As much of a lovey that Brody is, I've never been able to have him lay nicely next to me. He either wants to be at my feet (or on them) or up at my head. If I pick him up for a cuddle he immediately climbs up onto my shoulders. When I sit on the couch, he's either at my feet or on the back of the couch at my head. Even when we go to bed, he's either at my head snuggled in amongst the pillows or at my feet (while I'm reading)...that is until I turn the light off. Then he immediately comes and snuggles into the small of my back. He even gently scratches back the covers so he can be as close to me as possible. And then he's out for the night and usually stays in the same spot all night.


----------



## BearsMom (Jul 16, 2012)

Tillie is just adorable  ....I love when Bear lies on top of my leg or against my body. I think it's just as much his security as it is mine. <3


----------



## TilliesMom (Sep 30, 2010)

thanks! yes, she IS my security blankey...


----------



## Izzy-bella (Mar 26, 2011)

Oh I am so envious...both of mine will only stay on my lap as long as I am patting and rubbing them...the minute I stop they are off to right at my feet. 

Once in a great while they will stay put and I just love it! As time goes by (they are still young and very active) I hope it will change and they will snuggle up more. 

These picture are all adorable.
Thanks for sharing


----------



## TilliesMom (Sep 30, 2010)

ya, she's at my feet/legs right now. lol She actually somehow 'trained' herself very young, as soon as she hears my recliner go up she leaps onto my legs... when she hears me put my laptop away she jumps down. she's been doing this since she was big enough to jump up on my chiar. lol She doesn't really lay on my 'lap' at all, it's the space between my legs on my recliner...  her favorite place ever.


----------



## motherslittlehelper (Mar 18, 2010)

Izzy-bella said:


> Oh I am so envious...both of mine will only stay on my lap as long as I am patting and rubbing them...the minute I stop they are off to right at my feet.
> 
> Once in a great while they will stay put and I just love it! As time goes by (they are still young and very active) I hope it will change and they will snuggle up more.
> 
> ...


Augie was around two before he would allow himself to jump on our laps and stay put for any length of time. Now, he does what it sounds like Tillie does. He waits for the recliner footrest to pop up, and for us to grab the newspaper, and then he jumps up and rests on our lap for a long time. Finn hasn't gotten there yet. He has ants in his pants - he can't sit still for more than a minute.


----------



## motherslittlehelper (Mar 18, 2010)

Cute photos, by the way, Tammy!


----------



## The Laughing Magpie (Aug 20, 2009)

Too cute! Yogi spoons with me or DH he gets in bed at about 5am right in the middle and finds the person on their side.


----------



## Kathie (Jul 31, 2008)

I'm jealous of everyone with a cuddler! It has to be very cold for Abby to even get near me. Out of bed - never! McGee is starting to come round a little and if I put him on my lap he will stay as long as he is being petted. Stinkers!


----------



## Anna6 (Oct 21, 2012)

Nina likes to be caried hanging over our arm. She also likes to roll over belly up and lay like a baby. At night she is in the crate in her cat bed crulled up. If she hears my footsteps goign upstairs she wants to go up to my studio and sit with me on the couch, preferably wedged between two people or an arm rest and my thigh.


----------



## Suzi (Oct 27, 2010)

Sweet girl. Zoey and Maddie snuggle so close I cant even move in bed. What is Tillie doing for your birthday?


----------



## motherslittlehelper (Mar 18, 2010)

Kathie said:


> I'm jealous of everyone with a cuddler! It has to be very cold for Abby to even get near me. Out of bed - never! McGee is starting to come round a little and if I put him on my lap he will stay as long as he is being petted. Stinkers!

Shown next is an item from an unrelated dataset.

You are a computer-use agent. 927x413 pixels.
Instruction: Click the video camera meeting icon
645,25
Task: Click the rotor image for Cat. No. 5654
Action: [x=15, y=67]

Kathie, I'll bet McGee will start staying on your lap longer now that he is getting a bit older. And once Abby sees McGee on your lap more, maybe she will come around? It took Augie until about McGee's age and he still doesn't like to be held closely - he will wiggle free and jump down. Finn will allow us to snuggle him in close for short periods, so I think he is going to end up the more loving of my boys.


----------



## heatherk (Feb 24, 2011)

So sweet! Cey will occasionally walk up to my back (if I'm laying on my side) and plop down with a huge sigh right between my shoulder blades or near the back of my head, and then squirm close. You probably already saw these pictures as I posted them the other day, but sometimes after he does that he stretches his head up into the crook of my neck, and I caught it on camera .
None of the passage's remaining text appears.